▸ **TASK STATEMENT**: Rewrite the entries from the line containing "You are a computer-use agent. The" through the line containing "coord(192,451)", keeping the requests in place and raising every coordinate in the answers by 27.
◇ ◇ ◇ ◇ ◇ ◇ ◇
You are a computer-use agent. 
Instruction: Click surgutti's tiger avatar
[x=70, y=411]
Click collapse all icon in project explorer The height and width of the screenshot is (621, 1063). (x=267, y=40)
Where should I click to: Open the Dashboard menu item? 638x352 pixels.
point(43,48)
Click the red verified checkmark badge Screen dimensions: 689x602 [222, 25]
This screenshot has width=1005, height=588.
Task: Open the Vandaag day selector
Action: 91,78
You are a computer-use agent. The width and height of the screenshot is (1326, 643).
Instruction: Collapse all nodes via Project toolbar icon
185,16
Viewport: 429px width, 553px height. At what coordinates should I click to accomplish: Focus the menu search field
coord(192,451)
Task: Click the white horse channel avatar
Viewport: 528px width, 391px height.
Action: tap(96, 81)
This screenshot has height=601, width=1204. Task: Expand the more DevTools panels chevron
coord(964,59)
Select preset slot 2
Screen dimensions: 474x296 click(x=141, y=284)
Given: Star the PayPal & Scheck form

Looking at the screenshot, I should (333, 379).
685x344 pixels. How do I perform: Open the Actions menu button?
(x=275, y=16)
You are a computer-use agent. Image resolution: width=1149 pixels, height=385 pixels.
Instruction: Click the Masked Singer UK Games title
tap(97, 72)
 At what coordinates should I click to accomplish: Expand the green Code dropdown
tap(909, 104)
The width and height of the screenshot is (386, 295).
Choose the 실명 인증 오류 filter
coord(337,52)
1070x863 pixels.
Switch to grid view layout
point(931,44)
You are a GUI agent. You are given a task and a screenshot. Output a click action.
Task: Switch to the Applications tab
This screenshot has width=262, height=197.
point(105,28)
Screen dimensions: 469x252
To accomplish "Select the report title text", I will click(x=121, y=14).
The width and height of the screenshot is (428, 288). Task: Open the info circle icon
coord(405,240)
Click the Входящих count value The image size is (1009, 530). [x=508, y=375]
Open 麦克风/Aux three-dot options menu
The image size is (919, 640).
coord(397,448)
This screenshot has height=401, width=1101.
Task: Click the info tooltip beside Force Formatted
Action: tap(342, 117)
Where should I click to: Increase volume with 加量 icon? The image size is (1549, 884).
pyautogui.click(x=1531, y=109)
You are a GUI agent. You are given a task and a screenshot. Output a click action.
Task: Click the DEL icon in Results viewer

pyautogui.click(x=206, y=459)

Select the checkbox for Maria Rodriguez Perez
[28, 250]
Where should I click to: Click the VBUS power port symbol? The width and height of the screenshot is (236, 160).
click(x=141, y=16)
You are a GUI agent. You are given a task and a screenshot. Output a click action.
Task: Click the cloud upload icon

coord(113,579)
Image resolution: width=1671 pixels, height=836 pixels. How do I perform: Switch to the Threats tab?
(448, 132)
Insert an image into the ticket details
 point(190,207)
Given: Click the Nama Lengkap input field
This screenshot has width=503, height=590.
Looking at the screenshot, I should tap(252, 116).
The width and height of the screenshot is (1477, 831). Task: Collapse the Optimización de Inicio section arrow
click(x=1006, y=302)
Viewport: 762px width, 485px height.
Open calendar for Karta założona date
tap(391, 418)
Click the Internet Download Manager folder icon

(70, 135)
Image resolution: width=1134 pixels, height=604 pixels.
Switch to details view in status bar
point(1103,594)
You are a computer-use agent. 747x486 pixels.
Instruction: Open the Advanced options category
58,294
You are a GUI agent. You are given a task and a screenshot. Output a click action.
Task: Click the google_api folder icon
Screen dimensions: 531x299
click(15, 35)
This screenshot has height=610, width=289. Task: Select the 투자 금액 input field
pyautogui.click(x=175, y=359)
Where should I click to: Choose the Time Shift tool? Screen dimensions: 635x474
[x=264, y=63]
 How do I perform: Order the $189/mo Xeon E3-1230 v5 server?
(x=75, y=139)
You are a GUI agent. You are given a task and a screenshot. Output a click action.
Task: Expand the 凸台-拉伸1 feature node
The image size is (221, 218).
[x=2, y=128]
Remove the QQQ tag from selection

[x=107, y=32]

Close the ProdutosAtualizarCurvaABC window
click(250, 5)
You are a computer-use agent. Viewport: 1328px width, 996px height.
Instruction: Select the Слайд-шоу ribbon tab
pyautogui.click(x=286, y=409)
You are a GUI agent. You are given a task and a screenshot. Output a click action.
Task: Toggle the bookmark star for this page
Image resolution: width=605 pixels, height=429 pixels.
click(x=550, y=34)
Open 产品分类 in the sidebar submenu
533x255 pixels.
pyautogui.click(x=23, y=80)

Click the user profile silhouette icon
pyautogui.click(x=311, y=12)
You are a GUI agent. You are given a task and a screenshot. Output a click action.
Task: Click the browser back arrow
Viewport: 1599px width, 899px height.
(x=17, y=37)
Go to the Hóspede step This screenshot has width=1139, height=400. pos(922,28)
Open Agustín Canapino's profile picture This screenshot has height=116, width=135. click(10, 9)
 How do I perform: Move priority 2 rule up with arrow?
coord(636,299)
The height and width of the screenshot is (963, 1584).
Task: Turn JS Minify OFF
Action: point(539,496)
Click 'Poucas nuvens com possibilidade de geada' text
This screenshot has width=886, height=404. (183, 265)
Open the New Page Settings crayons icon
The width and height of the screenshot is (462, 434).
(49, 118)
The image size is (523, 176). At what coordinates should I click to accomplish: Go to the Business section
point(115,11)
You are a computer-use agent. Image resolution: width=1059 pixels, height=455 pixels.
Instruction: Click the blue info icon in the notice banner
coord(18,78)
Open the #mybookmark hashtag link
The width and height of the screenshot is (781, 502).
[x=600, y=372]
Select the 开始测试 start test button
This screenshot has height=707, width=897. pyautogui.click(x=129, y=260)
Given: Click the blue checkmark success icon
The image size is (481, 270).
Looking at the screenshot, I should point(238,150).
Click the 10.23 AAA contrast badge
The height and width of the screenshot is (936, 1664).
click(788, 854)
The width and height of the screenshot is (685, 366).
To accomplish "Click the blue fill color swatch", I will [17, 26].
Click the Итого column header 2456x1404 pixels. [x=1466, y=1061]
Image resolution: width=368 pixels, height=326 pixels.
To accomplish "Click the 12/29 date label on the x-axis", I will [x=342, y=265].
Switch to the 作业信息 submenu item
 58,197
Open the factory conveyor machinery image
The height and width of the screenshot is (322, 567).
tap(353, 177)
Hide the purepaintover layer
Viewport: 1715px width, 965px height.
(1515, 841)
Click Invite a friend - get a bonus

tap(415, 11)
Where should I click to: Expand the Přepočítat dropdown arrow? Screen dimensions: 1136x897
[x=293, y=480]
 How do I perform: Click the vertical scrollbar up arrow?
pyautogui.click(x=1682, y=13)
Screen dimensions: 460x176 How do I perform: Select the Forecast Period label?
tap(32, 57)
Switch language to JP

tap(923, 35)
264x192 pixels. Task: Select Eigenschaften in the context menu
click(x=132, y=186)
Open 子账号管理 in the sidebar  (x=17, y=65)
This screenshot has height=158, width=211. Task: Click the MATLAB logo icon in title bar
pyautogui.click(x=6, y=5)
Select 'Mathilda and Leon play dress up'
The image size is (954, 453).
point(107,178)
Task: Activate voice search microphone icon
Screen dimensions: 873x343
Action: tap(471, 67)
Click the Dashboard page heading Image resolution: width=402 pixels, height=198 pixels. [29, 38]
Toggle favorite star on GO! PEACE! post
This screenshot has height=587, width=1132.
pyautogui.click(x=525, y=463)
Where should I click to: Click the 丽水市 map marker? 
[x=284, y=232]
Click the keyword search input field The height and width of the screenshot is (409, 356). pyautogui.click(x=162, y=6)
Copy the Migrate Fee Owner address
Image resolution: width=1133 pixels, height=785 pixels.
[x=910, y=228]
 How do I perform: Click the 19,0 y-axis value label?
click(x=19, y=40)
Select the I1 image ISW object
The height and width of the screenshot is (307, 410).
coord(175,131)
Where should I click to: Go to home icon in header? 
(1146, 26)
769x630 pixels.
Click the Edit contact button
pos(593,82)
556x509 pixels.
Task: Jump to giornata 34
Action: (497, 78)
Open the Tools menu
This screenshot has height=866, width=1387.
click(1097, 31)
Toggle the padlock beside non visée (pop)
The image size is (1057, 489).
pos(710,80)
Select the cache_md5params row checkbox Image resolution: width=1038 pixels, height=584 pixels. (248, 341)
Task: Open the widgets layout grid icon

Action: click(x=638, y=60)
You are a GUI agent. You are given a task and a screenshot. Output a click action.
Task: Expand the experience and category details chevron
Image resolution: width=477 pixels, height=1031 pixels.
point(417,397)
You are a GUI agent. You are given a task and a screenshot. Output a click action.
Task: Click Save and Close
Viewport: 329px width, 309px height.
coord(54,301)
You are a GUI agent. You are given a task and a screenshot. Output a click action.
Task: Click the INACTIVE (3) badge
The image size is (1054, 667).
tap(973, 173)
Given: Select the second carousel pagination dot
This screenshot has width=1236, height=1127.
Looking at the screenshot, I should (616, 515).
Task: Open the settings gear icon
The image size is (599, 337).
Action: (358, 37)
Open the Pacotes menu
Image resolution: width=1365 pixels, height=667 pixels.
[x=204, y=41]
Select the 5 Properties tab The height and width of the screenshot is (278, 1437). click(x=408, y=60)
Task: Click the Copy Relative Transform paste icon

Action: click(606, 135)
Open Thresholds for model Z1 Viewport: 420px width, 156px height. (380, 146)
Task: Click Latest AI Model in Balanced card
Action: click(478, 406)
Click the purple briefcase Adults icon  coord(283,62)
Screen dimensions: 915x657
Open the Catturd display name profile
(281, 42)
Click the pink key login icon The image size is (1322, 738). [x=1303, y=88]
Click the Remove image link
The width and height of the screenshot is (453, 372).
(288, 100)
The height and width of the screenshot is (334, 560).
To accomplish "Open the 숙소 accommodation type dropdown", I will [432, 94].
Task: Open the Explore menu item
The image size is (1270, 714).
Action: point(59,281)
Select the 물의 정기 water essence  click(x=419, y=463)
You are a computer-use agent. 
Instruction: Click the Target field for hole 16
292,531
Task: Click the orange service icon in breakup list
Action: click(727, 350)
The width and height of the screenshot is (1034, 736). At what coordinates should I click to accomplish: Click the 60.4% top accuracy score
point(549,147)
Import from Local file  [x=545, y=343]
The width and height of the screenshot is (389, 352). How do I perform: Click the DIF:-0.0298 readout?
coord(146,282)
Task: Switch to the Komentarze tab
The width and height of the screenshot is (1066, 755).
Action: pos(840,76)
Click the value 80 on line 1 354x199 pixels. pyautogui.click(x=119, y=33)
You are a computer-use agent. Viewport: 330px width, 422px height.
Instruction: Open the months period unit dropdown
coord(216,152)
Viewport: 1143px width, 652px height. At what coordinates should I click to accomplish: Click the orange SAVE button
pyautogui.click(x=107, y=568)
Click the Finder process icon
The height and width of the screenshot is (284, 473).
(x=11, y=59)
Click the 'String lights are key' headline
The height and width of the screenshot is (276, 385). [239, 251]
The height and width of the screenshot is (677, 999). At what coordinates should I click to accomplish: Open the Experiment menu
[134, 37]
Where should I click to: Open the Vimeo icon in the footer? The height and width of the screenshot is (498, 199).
◇ ◇ ◇ ◇ ◇ ◇ ◇
▸ **TASK OUTPUT**:
You are a computer-use agent. The width and height of the screenshot is (1326, 643).
Instruction: Collapse all nodes via Project toolbar icon
212,43
Viewport: 429px width, 553px height. At what coordinates should I click to accomplish: Focus the menu search field
coord(219,478)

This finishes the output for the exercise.